36. En cinquième lieu, après avoir apprécié la situation de M. A, le préfet a estimé, sans commettre d'erreur d'appréciation, que celui-ci ne justifiait d'aucune circonstance humanitaire faisant obstacle au prononcé d'une décision d'interdiction de retour sur le territoire français. Le préfet était, dès lors, tenu de prendre cette interdiction. Il en a fixé la durée en tenant compte des éléments mentionnés au point 34 de la présente ordonnance. A supposer même que, comme le soutient le requérant, il ne représenterait pas de menace à l'ordre public, c'est toutefois, compte tenu des autres éléments pris en compte, par une application exacte des dispositions citées au point 33 et sans commettre d'erreur d'appréciation que le préfet a fixé à un an la durée de l'interdiction en litige. Il suit de là, d'une part, que les moyens tirés de la méconnaissance des dispositions citées au point 33 de la présente ordonnance et de l'erreur d'appréciation des conséquences de la décision contestée sur la situation de l'intéressé doivent ainsi être écartés, alors qu'au demeurant, M. A ne peut pas se prévaloir utilement des effets de la crise sanitaire sur les conditions d'exécution de la décision contestée pour en contester la légalité. Il suit également de là, d'autre part, que les moyens tirés de l'erreur d'appréciation de la menace à l'ordre public que représenterait le requérant et, en tout état de cause, de ce que cette décision méconnaîtrait le 7° du I de l'article L. 511-1 du code de l'entrée et du séjour des étrangers et du droit d'asile, doivent aussi être écartés.

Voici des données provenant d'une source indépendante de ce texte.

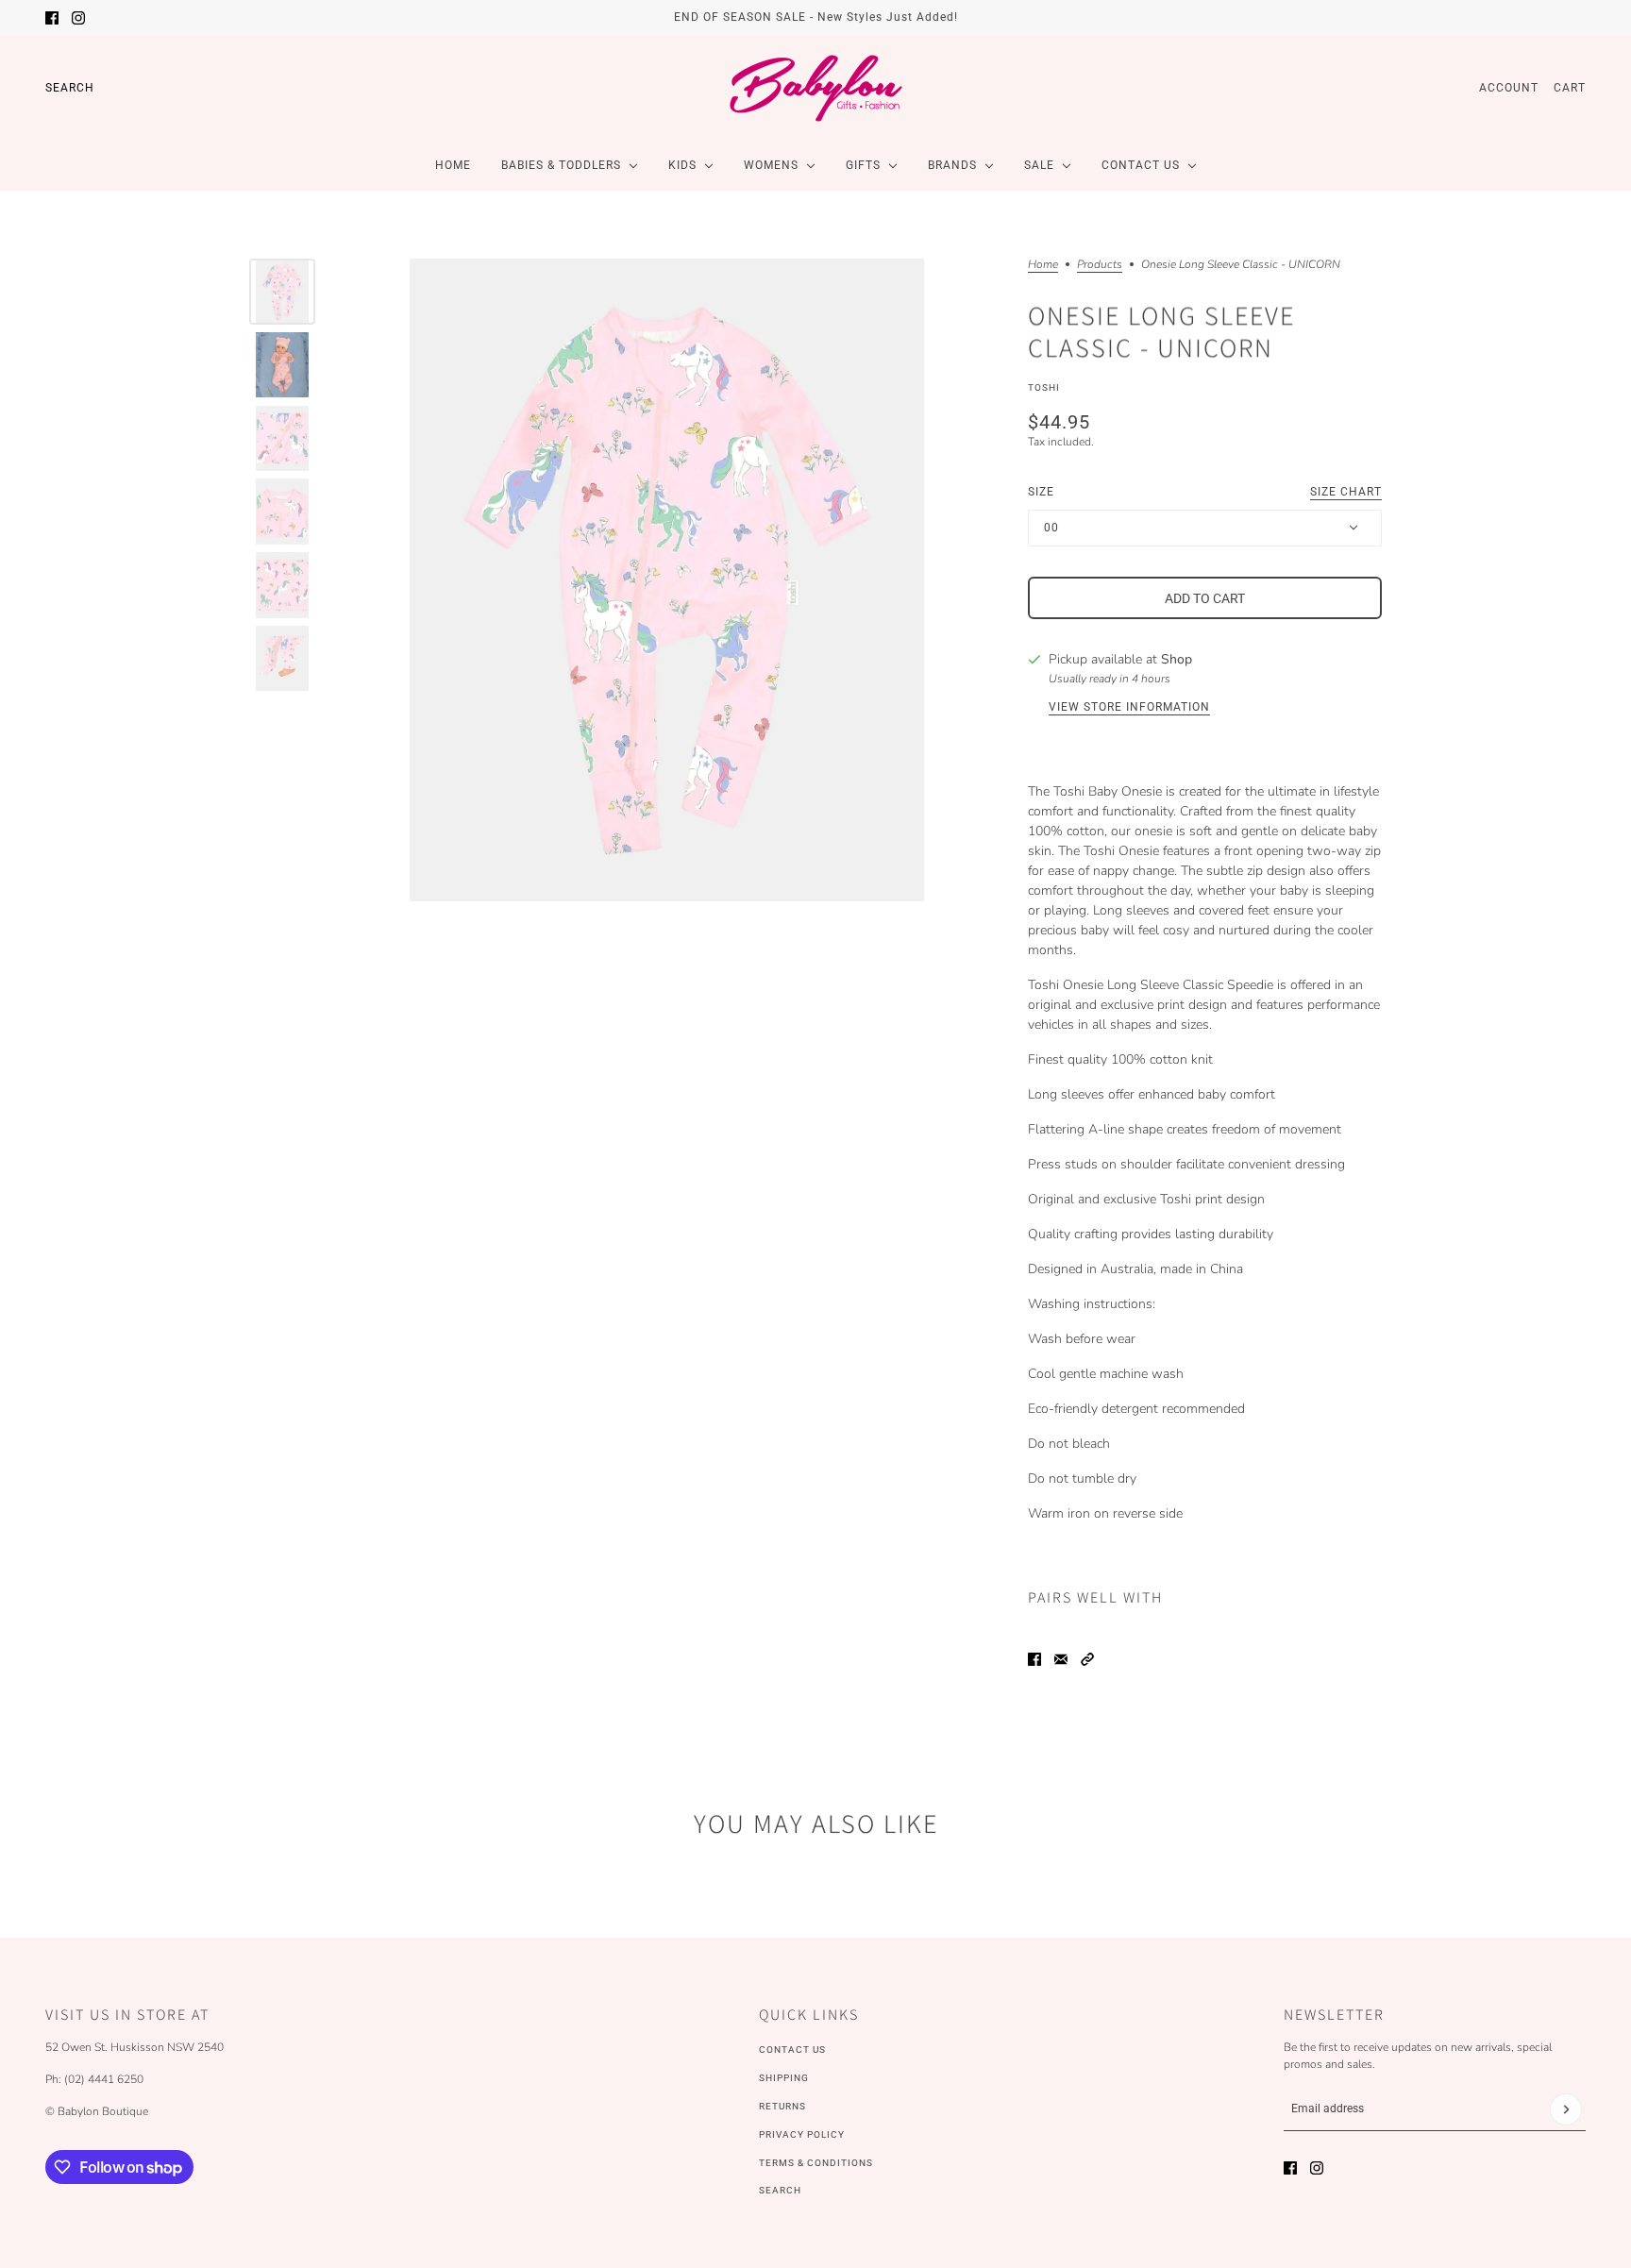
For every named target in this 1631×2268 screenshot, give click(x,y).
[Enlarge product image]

37. En sixième lieu, le moyen tiré de la méconnaissance des stipulations de l'article 8 de la convention européenne de sauvegarde des droits de l'homme et des libertés fondamentales doit être écarté, en tout état de cause, pour les mêmes motifs que ceux adoptés au point 8 de la présente ordonnance.

38. En septième lieu, M. A se prévaut des mêmes erreurs de fait que celles exposées au point 9 de la présente ordonnance et soutient à nouveau que le préfet aurait manqué à son devoir de loyauté. Toutefois, il résulte des éléments exposés ou adoptés aux points 36 et 37 de la présente ordonnance qu'à supposer même que le préfet ait commis de telles erreurs, celles-ci seraient restées sans incidence sur le sens et sur la légalité de la décision contestée, et ne sont pas susceptibles de révéler la déloyauté du préfet à l'égard de M. A. Ces moyens doivent, en tout état de cause, être écartés.

39. En huitième lieu, les moyens tirés de la méconnaissance du second alinéa de l'article 53-1 de la Constitution, de l'article 3.2 du règlement (UE) n° 604/2013/UE du 26 juin 2013, de l'article 17 de ce règlement ou des dispositions de l'article L. 742-1 du code de l'entrée et du séjour des étrangers et du droit d'asile doivent être écartés pour les mêmes motifs que ceux exposés au point 10 de la présente ordonnance.

40. En neuvième lieu, les moyens tirés de la méconnaissance de l'article 3 de la convention européenne de sauvegarde des droits de l'homme et des libertés fondamentales ou des dispositions de l'article 4 de la charte des droits fondamentaux doivent être écartés pour les mêmes motifs que ceux exposés au point 11 de la présente ordonnance.

41. Il résulte de tout ce qui précède que la requête d'appel de M. A est manifestement dépourvue de fondement. Dès lors, ses conclusions présentées à fin d'annulation doivent être rejetées, en application du dernier alinéa de l'article R. 222-1 du code de justice administrative, précité. Il en va de même, par voie de conséquence, de l'ensemble de ses conclusions présentées à titre accessoire, y compris les conclusions présentées au titre des articles 37 de la loi du 10 juillet 1991 et L. 761-1 du code de justice administrative.

ORDONNE :

Article 1er : La requête de M. A est rejetée.

Article 2 : La présente ordonnance sera notifiée à M. B A.

Copie en sera adressée au ministre de l'intérieur et des outre-mer et au préfet de la Seine-saint-Denis.

Fait à Versailles, le 15 décembre 2022.

Le Conseiller d'État,

Président de la cour administrative d'appel de Versailles

T. OLSON

La République mande et ordonne au ministre de l'intérieur et des outre-mer, en ce qui le concerne ou à tous commissaires de justice à ce requis en ce qui concerne les voies de droit commun, contre les parties privées, de pourvoir à l'exécution de la présente décision.